Yargıtay 17.HD’nin 2016/18388 ,2019/8066 emsal içtihadında da belirtildiği gibi Dava, Borçlar Kanunu’nun 46. maddesi (6098 sayılı TBK md. 54) gereğince çalışma gücü kaybı nedeniyle maddi tazminat istemine ilişkindir. Cismani zarar nedeniyle uğranılan mevcut ve gelecekteki zararın karşılığı olan tazminat miktarının tespit edilebilmesi için, öncelikle zarar görenin kazadan önce elde ettiği net gelirin doğru saptanması gerekmektedir. Davacı taraf dava dilekçesinde, davacının elektrikçi olarak çalıştığını iddia etmiş; bu hususu ispat için tanık ve emsal araştırması delillerine dayanmıştır. Mahkemenin maddi tazminat yönünden benimsediği 05.06.2015 tarihli hesap bilirkişisi raporunda; emsal gelir araştırması kapsamında alınan oda yazıları cevabı, davacı tanıklarının anlatımları ve davacı iddiası gereği ve vasıflı işçinin asgari ücretle çalışmasının hayatın olağan akışına aykırı olduğu kabul edilerek asgari ücretin 2 katı üzerinden hesaplama yapılmıştır. Eksik inceleme ile karar verilemez.
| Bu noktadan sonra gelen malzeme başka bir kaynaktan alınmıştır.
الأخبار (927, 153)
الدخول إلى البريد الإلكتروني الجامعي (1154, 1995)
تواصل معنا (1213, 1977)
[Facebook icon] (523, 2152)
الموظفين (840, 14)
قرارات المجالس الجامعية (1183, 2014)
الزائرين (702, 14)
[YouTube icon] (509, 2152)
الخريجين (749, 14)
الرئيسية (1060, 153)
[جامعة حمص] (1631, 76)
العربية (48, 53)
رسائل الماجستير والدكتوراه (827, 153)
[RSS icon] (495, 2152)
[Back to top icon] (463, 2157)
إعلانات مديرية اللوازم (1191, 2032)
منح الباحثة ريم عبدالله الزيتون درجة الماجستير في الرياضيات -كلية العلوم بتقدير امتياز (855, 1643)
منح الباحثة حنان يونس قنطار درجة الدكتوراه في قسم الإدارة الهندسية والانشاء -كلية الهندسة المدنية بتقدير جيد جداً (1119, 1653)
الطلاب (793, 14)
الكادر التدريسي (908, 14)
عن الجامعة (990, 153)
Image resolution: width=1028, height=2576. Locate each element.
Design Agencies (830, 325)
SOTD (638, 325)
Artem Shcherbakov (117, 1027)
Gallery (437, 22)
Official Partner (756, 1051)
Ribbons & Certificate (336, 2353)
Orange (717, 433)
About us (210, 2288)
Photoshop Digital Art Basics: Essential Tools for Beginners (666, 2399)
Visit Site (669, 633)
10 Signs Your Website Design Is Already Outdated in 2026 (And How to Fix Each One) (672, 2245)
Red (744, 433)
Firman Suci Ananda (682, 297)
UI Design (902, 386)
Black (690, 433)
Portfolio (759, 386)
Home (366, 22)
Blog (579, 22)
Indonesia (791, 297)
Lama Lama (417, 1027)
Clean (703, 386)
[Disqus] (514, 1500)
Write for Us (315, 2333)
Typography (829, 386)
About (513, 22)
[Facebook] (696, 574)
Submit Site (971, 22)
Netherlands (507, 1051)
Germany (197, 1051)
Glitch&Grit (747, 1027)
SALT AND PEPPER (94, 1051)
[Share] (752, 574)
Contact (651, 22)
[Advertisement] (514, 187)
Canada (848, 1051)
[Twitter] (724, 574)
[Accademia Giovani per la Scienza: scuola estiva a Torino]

Gerçek zararın belirlenmesi için, davacının kaza tarihindeki işinin ve gelir durumunun net ve ispata yarar somut delillerle ortaya konulması gerekmektedir. Mahkemece, öncelikle davacının kaza tarihindeki işi ve gelirine dair delillerinin ibrazının sağlanması, davacının kaza tarihinde ne iş yaptığı ve gelir durumu hakkında gerekirse kolluk marifetiyle araştırma yaptırılması, SGK kayıtlarının istenilerek var ise çalıştığı işyerinden ücret belgelerinin getirtilerek kaza tarihi itibarı ile yaptığı iş ve geliri belirlendikten sonra sonucuna göre hesaplama yapılması için dosyanın bilirkişiye tevdi edilerek ek rapor alınması ve ondan sonra varılacak sonuca göre karar verilmesi gerekirken yazılı olduğu şekilde hüküm kurulması doğru görülmemiştir denmiştir. Davacının işinin niteliği gereği asgari ücretten fazla alacağı hususu artık ortada gerçek varken ihtimale göre ya da gerçeği yansıtmayan belgelere göre ücret belirlenmesi hakkaniyete aykırıdır bu sebeple mahkememizce son bilirkişi raporu hükme esas alınarak
2. İhtimal aylık net ücretin 1.650,00 TL olduğunun kabulüne göre, Geçici ve sürekli iş göremezlik olarak toplam tazminat miktarının 1.367.370,77 TL, davalı …. Sigorta A.Ş. Tarafından yapılan ödemenin (225.000,00 TL) düşürülmesi ile bakiye tazminatın 1.142.370,77 TL, SGK tarafından yapılan 1.546,67 TL ödemenin rücua tabi olduğunun kabulü halinde, bakiye tazminatın 1.140.824,10-TL olarak hesaplandığı görülmüş ancak istinaf süreci öncesinde davacı ıslah ettiğinden taleple bağlı kalınarak maddi tazminatın davacı bakımından 461.720,86-TL olarak hükmedilmesi zorunluluk arz etmiştir.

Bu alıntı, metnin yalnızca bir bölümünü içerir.